Research Paper Volume 11, Issue 19 pp 8433—8462
Brain pyrimidine nucleotide synthesis and Alzheimer disease
- 1 Departamento de Bioquímica, Biología Molecular y Celular, Universidad de Zaragoza, Zaragoza, Spain
- 2 Instituto de Investigación Sanitaria de Aragón (IIS Aragón), Zaragoza, Spain
- 3 Centro de Investigaciones Biomédicas en Red de Enfermedades Raras (CIBERER), Madrid, Spain
- 4 Departamento de Patología y Terapéutica Experimental, Universidad de Barcelona, Hospitalet de Llobregat, Barcelona, Spain
- 5 Centro de Investigaciones Biomédicas en Red de Enfermedades Neurodegenerativas (CIBERNED), Madrid, Spain
- 6 Instituto de Investigación Biomédica de Bellvitge (IDIBELL), Hospitalet de Llobregat, Barcelona, Spain
- 7 Servicio de Anatomía Patológica, Hospital Universitario de Bellvitge, Hospitalet de Llobregat, Barcelona, Spain
- 8 Instituto de Neurociencias, Universidad de Barcelona, Barcelona, Spain
- 9 Araclon Biotech, Zaragoza, Spain
- 10 Fundación ARAID, Zaragoza, Spain
Received: June 25, 2019 Accepted: September 22, 2019 Published: September 27, 2019
https://doi.org/10.18632/aging.102328How to Cite
Copyright © 2019 Pesini et al. This is an open-access article distributed under the terms of the Creative Commons Attribution License (CC BY 3.0), which permits unrestricted use, distribution, and reproduction in any medium, provided the original author and source are credited.
Abstract
Many patients suffering late-onset Alzheimer disease show a deficit in respiratory complex IV activity. The de novo pyrimidine biosynthesis pathway connects with the mitochondrial respiratory chain upstream from respiratory complex IV. We hypothesized that these patients would have decreased pyrimidine nucleotide levels.

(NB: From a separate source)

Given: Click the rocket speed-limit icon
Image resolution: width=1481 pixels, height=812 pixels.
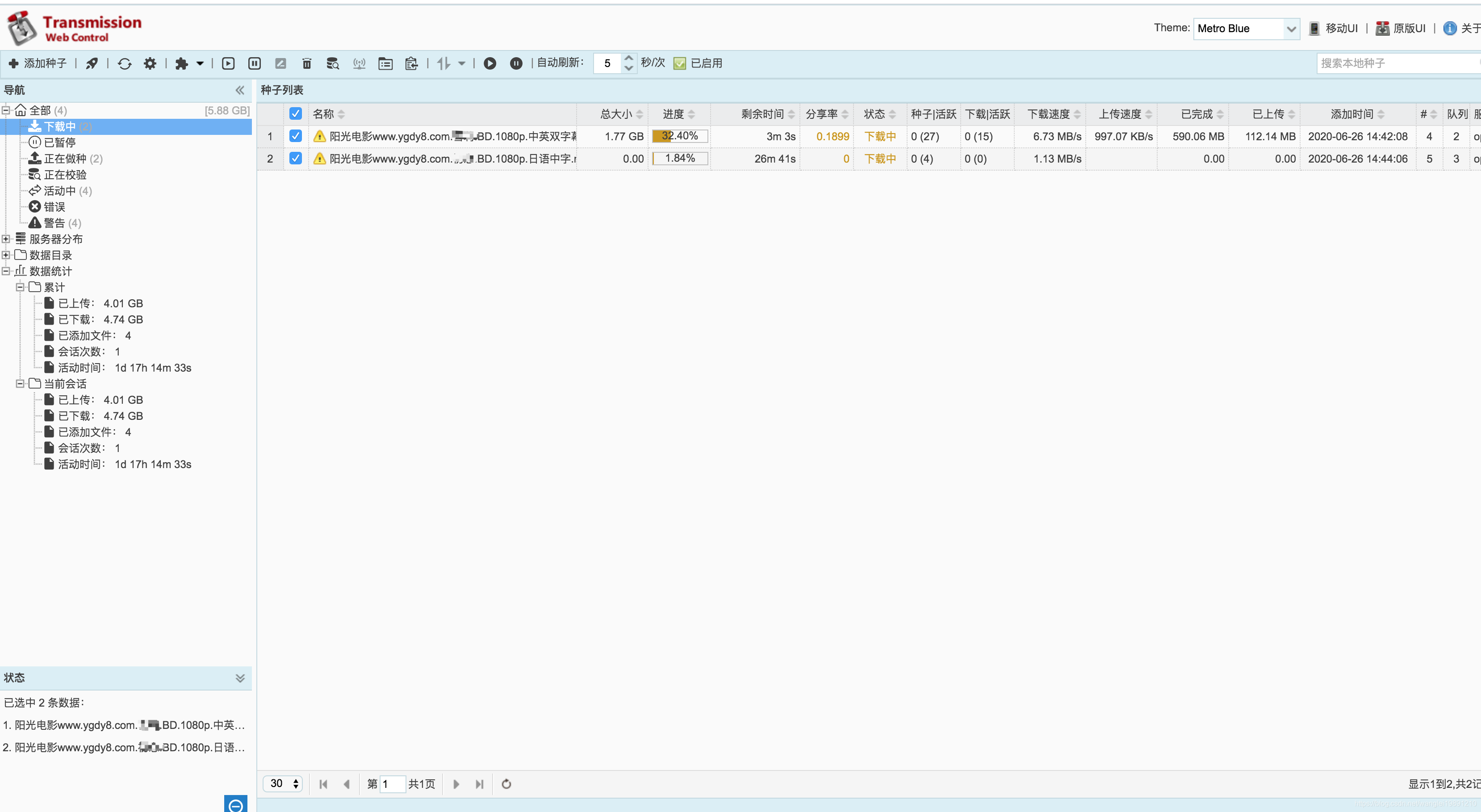Looking at the screenshot, I should pos(92,63).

Then, different cell processes for which these compounds are essential, such as neuronal membrane generation and maintenance and synapses production, would be compromised. Using a cell model, we show that inhibiting oxidative phosphorylation function reduces neuronal differentiation. Linking these processes to pyrimidine nucleotides, uridine treatment recovers neuronal differentiation. To unmask the importance of these pathways in Alzheimer disease, we firstly confirm the existence of the de novo pyrimidine biosynthesis pathway in adult human brain. Then, we report altered mRNA levels for genes from both de novo pyrimidine biosynthesis and pyrimidine salvage pathways in brain from patients with Alzheimer disease. Thus, uridine supplementation might be used as a therapy for those Alzheimer disease patients with low respiratory complex IV activity.